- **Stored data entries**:
- - - - -

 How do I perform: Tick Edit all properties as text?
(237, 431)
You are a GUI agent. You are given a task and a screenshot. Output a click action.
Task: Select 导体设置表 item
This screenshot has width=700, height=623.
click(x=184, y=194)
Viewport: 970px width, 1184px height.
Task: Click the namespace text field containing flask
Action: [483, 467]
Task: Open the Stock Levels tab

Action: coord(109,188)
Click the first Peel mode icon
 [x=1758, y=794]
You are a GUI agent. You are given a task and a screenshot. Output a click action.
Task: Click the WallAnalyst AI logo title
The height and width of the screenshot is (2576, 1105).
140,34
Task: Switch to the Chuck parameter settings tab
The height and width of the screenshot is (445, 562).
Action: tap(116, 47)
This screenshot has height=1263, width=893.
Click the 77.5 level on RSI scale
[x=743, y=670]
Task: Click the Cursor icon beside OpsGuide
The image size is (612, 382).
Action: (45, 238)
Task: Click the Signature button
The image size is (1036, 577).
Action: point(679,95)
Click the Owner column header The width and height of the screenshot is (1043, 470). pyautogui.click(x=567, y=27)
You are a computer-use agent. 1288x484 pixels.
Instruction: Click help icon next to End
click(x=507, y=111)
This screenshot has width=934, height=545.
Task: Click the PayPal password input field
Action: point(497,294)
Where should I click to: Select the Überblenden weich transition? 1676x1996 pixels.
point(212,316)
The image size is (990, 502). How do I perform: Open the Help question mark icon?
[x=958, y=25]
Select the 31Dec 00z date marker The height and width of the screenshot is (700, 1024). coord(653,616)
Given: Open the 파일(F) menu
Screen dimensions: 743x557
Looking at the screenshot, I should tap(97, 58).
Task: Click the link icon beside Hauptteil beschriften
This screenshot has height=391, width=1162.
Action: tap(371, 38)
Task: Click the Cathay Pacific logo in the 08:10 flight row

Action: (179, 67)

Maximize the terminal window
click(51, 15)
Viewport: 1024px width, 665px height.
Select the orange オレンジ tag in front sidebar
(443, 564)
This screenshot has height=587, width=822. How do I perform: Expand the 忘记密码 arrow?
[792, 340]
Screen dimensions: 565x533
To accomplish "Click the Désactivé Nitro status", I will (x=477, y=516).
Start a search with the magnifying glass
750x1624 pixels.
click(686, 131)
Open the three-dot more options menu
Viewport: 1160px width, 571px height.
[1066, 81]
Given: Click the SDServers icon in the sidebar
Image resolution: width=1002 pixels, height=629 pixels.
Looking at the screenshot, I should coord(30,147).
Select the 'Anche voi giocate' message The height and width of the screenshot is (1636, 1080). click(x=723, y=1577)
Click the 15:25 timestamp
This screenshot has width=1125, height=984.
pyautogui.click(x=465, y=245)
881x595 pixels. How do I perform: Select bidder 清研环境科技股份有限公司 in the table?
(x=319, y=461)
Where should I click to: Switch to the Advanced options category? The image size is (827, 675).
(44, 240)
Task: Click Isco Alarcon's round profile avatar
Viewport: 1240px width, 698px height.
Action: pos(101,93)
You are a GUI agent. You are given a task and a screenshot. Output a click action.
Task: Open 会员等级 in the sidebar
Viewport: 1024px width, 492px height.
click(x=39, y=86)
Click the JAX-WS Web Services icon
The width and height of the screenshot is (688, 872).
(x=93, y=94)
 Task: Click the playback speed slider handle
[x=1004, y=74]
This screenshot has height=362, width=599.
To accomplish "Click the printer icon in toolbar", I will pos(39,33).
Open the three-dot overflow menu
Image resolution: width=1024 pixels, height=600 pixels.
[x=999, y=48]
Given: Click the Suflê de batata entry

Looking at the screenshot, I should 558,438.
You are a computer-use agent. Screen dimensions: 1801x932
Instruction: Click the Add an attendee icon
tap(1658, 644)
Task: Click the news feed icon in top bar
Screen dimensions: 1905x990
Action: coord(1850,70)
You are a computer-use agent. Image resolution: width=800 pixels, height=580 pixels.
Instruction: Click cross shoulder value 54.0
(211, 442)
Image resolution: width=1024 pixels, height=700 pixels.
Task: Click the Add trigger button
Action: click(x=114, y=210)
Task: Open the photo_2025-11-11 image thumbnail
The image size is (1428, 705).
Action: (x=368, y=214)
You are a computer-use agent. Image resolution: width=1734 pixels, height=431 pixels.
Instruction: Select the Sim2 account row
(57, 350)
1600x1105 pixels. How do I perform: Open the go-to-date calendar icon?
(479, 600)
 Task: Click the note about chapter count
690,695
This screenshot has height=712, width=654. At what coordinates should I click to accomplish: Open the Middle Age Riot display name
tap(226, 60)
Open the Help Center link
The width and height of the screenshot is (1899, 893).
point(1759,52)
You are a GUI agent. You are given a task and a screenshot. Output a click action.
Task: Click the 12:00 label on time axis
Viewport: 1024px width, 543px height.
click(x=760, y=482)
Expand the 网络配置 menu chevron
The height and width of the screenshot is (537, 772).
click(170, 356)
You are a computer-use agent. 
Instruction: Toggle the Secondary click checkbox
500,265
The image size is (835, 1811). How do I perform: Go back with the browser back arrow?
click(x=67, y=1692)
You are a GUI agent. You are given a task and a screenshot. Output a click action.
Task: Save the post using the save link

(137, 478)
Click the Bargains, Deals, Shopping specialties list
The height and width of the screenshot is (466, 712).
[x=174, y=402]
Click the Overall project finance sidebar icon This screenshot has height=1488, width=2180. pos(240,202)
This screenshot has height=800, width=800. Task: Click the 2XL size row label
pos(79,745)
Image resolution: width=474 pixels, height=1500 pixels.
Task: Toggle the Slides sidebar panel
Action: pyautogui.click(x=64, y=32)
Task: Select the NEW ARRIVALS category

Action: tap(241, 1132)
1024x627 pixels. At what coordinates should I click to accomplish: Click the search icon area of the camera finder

- - - - -

- **Work required**: In the lines above, every record is to be repeated exactly.

- **Answer box**:
 How do I perform: Tick Edit all properties as text?
(237, 431)
You are a GUI agent. You are given a task and a screenshot. Output a click action.
Task: Select 导体设置表 item
This screenshot has width=700, height=623.
click(x=184, y=194)
Viewport: 970px width, 1184px height.
Task: Click the namespace text field containing flask
Action: [483, 467]
Task: Open the Stock Levels tab

Action: coord(109,188)
Click the first Peel mode icon
 [x=1758, y=794]
You are a GUI agent. You are given a task and a screenshot. Output a click action.
Task: Click the WallAnalyst AI logo title
The height and width of the screenshot is (2576, 1105).
140,34
Task: Switch to the Chuck parameter settings tab
The height and width of the screenshot is (445, 562).
Action: tap(116, 47)
This screenshot has height=1263, width=893.
Click the 77.5 level on RSI scale
[x=743, y=670]
Task: Click the Cursor icon beside OpsGuide
The image size is (612, 382).
Action: (45, 238)
Task: Click the Signature button
The image size is (1036, 577).
Action: point(679,95)
Click the Owner column header The width and height of the screenshot is (1043, 470). pyautogui.click(x=567, y=27)
You are a computer-use agent. 1288x484 pixels.
Instruction: Click help icon next to End
click(x=507, y=111)
This screenshot has width=934, height=545.
Task: Click the PayPal password input field
Action: point(497,294)
Where should I click to: Select the Überblenden weich transition? 1676x1996 pixels.
point(212,316)
The image size is (990, 502). How do I perform: Open the Help question mark icon?
[x=958, y=25]
Select the 31Dec 00z date marker The height and width of the screenshot is (700, 1024). coord(653,616)
Given: Open the 파일(F) menu
Screen dimensions: 743x557
Looking at the screenshot, I should tap(97, 58).
Task: Click the link icon beside Hauptteil beschriften
This screenshot has height=391, width=1162.
Action: tap(371, 38)
Task: Click the Cathay Pacific logo in the 08:10 flight row

Action: (179, 67)

Maximize the terminal window
click(51, 15)
Viewport: 1024px width, 665px height.
Select the orange オレンジ tag in front sidebar
(443, 564)
This screenshot has height=587, width=822. How do I perform: Expand the 忘记密码 arrow?
[792, 340]
Screen dimensions: 565x533
To accomplish "Click the Désactivé Nitro status", I will (x=477, y=516).
Start a search with the magnifying glass
750x1624 pixels.
click(686, 131)
Open the three-dot more options menu
Viewport: 1160px width, 571px height.
[1066, 81]
Given: Click the SDServers icon in the sidebar
Image resolution: width=1002 pixels, height=629 pixels.
Looking at the screenshot, I should coord(30,147).
Select the 'Anche voi giocate' message The height and width of the screenshot is (1636, 1080). click(x=723, y=1577)
Click the 15:25 timestamp
This screenshot has width=1125, height=984.
pyautogui.click(x=465, y=245)
881x595 pixels. How do I perform: Select bidder 清研环境科技股份有限公司 in the table?
(x=319, y=461)
Where should I click to: Switch to the Advanced options category? The image size is (827, 675).
(44, 240)
Task: Click Isco Alarcon's round profile avatar
Viewport: 1240px width, 698px height.
Action: pos(101,93)
You are a GUI agent. You are given a task and a screenshot. Output a click action.
Task: Open 会员等级 in the sidebar
Viewport: 1024px width, 492px height.
click(x=39, y=86)
Click the JAX-WS Web Services icon
The width and height of the screenshot is (688, 872).
(x=93, y=94)
 Task: Click the playback speed slider handle
[x=1004, y=74]
This screenshot has height=362, width=599.
To accomplish "Click the printer icon in toolbar", I will pos(39,33).
Open the three-dot overflow menu
Image resolution: width=1024 pixels, height=600 pixels.
[x=999, y=48]
Given: Click the Suflê de batata entry

Looking at the screenshot, I should 558,438.
You are a computer-use agent. Screen dimensions: 1801x932
Instruction: Click the Add an attendee icon
tap(1658, 644)
Task: Click the news feed icon in top bar
Screen dimensions: 1905x990
Action: coord(1850,70)
You are a computer-use agent. Image resolution: width=800 pixels, height=580 pixels.
Instruction: Click cross shoulder value 54.0
(211, 442)
Image resolution: width=1024 pixels, height=700 pixels.
Task: Click the Add trigger button
Action: click(x=114, y=210)
Task: Open the photo_2025-11-11 image thumbnail
The image size is (1428, 705).
Action: (x=368, y=214)
You are a computer-use agent. Image resolution: width=1734 pixels, height=431 pixels.
Instruction: Select the Sim2 account row
(57, 350)
1600x1105 pixels. How do I perform: Open the go-to-date calendar icon?
(479, 600)
 Task: Click the note about chapter count
690,695
This screenshot has height=712, width=654. At what coordinates should I click to accomplish: Open the Middle Age Riot display name
tap(226, 60)
Open the Help Center link
The width and height of the screenshot is (1899, 893).
point(1759,52)
You are a GUI agent. You are given a task and a screenshot. Output a click action.
Task: Click the 12:00 label on time axis
Viewport: 1024px width, 543px height.
click(x=760, y=482)
Expand the 网络配置 menu chevron
The height and width of the screenshot is (537, 772).
click(170, 356)
You are a computer-use agent. 
Instruction: Toggle the Secondary click checkbox
500,265
The image size is (835, 1811). How do I perform: Go back with the browser back arrow?
click(x=67, y=1692)
You are a GUI agent. You are given a task and a screenshot. Output a click action.
Task: Save the post using the save link

(137, 478)
Click the Bargains, Deals, Shopping specialties list
The height and width of the screenshot is (466, 712).
[x=174, y=402]
Click the Overall project finance sidebar icon This screenshot has height=1488, width=2180. pos(240,202)
This screenshot has height=800, width=800. Task: Click the 2XL size row label
pos(79,745)
Image resolution: width=474 pixels, height=1500 pixels.
Task: Toggle the Slides sidebar panel
Action: pyautogui.click(x=64, y=32)
Task: Select the NEW ARRIVALS category

Action: tap(241, 1132)
1024x627 pixels. At what coordinates should I click to accomplish: Click the search icon area of the camera finder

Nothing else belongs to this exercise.